WASHINGTON — Study after study has failed to show any link between vaccines and autism, but many parents of autistic children remain unconvinced. For the skeptics, the case of 9-year-old Hannah Poling shows that they have been right along.
The government has conceded that vaccines may have hurt Hannah, and it has agreed to pay her family for her care. Advocates say the settlement — reached last fall in a federal compensation court for people injured by vaccines, but disclosed only in recent days — is a long-overdue government recognition that vaccinations can cause autism.
“This decision gives people significant reason to be cautious about vaccinating their children,” John Gilmore, executive director of the group Autism United, said Friday.
Mr.

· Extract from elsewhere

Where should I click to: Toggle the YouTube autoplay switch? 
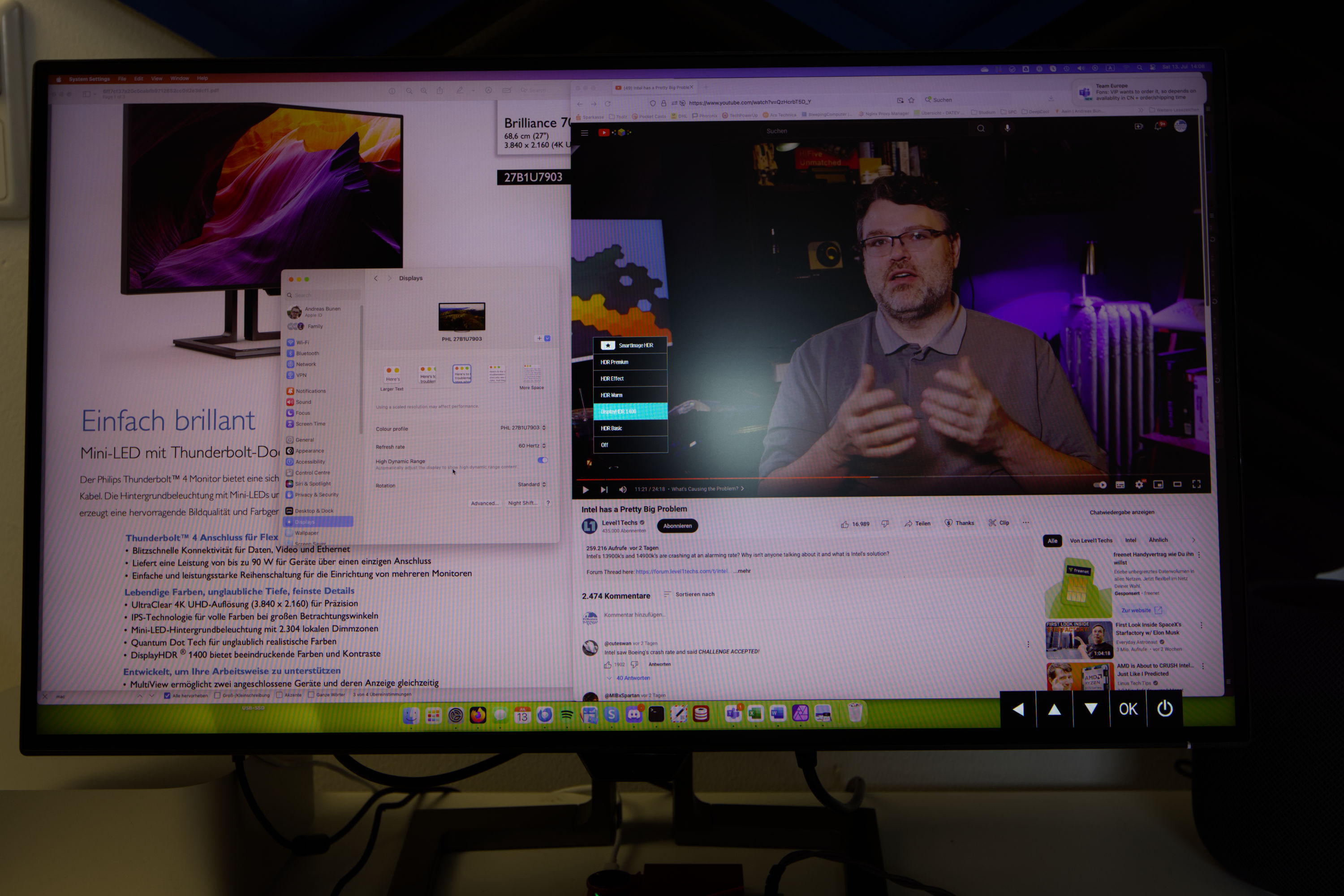(x=1100, y=485)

Gilmore has filed his own claim that his son became autistic as a result of vaccinations.
Government officials say they have made no such concession.

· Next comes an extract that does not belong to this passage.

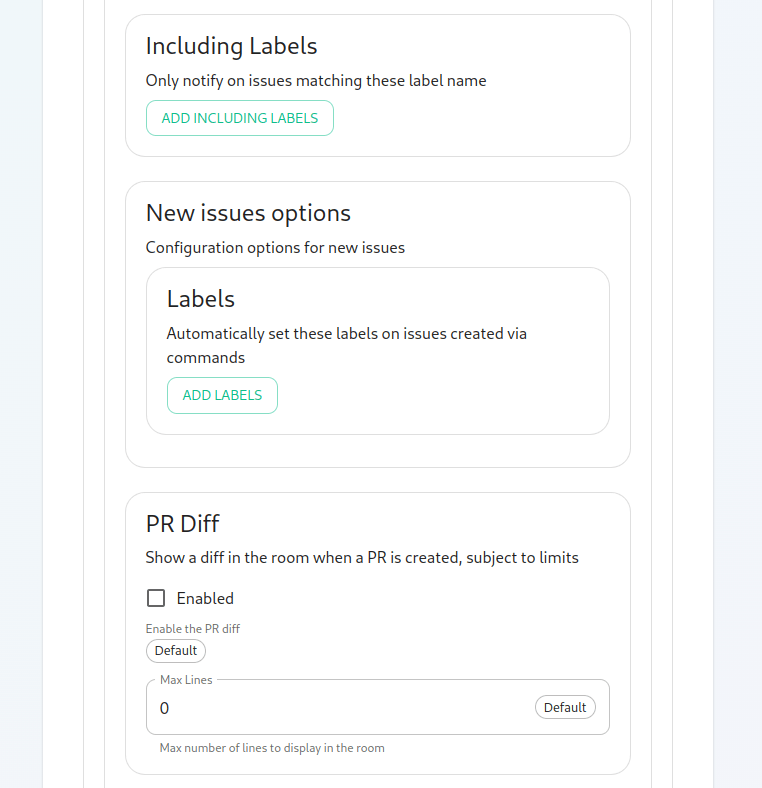Click the ADD LABELS button

pos(222,396)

“Let me be very clear that the government has made absolutely no statement indicating that vaccines are a cause of autism,” Dr. Julie L. Gerberding, director of the Centers for Disease Control and Prevention, said Thursday. “That is a complete mischaracterization of the findings of the case and a complete mischaracterization of any of the science that we have at our disposal today.”

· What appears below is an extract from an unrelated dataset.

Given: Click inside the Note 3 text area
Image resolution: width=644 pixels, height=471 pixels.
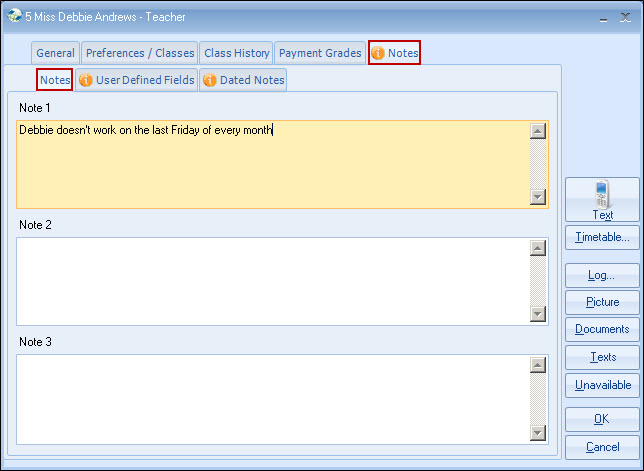Looking at the screenshot, I should [x=270, y=398].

Hannah, of Athens, Ga., was 19 months old and developing normally in 2000 when she received five shots against nine infectious diseases. Two days later, she developed a fever, cried inconsolably and refused to walk. Over the next seven months she spiraled downward, and in 2001 she was given a diagnosis of autism.
Hannah’s father, Dr. Jon Poling, was a neurology resident at Johns Hopkins Hospital at the time, and she underwent an intensive series of tests that found a disorder in her mitochondria, the energy factories of the cells.
Such disorders are uncommon, their effects can be significant but varied, and the problems associated with them can show up immediately or lie dormant for years.
There are two theories about what happened to Hannah, said her mother, Terry Poling. The first is that she had an underlying mitochondrial disorder that vaccinations aggravated. The second is that vaccinations caused this disorder.
“The government chose to believe the first theory,” Ms. Poling said, but added, “We don’t know that she had an underlying disorder.”
In a news conference on Thursday, Dr. Edwin Trevathan, director of the National Center for Birth Defects and Development Disabilities at the disease control agency, said, “I don’t think we have any science that would lead us to believe that mitochondrial disorders are caused by vaccines.”
Dr. Trevathan explained that children with mitochondrial disorders often develop normally until they come down with an infection. Then their mitochondria are unable to manufacture the energy needed to nourish the brain. As a result, they regress.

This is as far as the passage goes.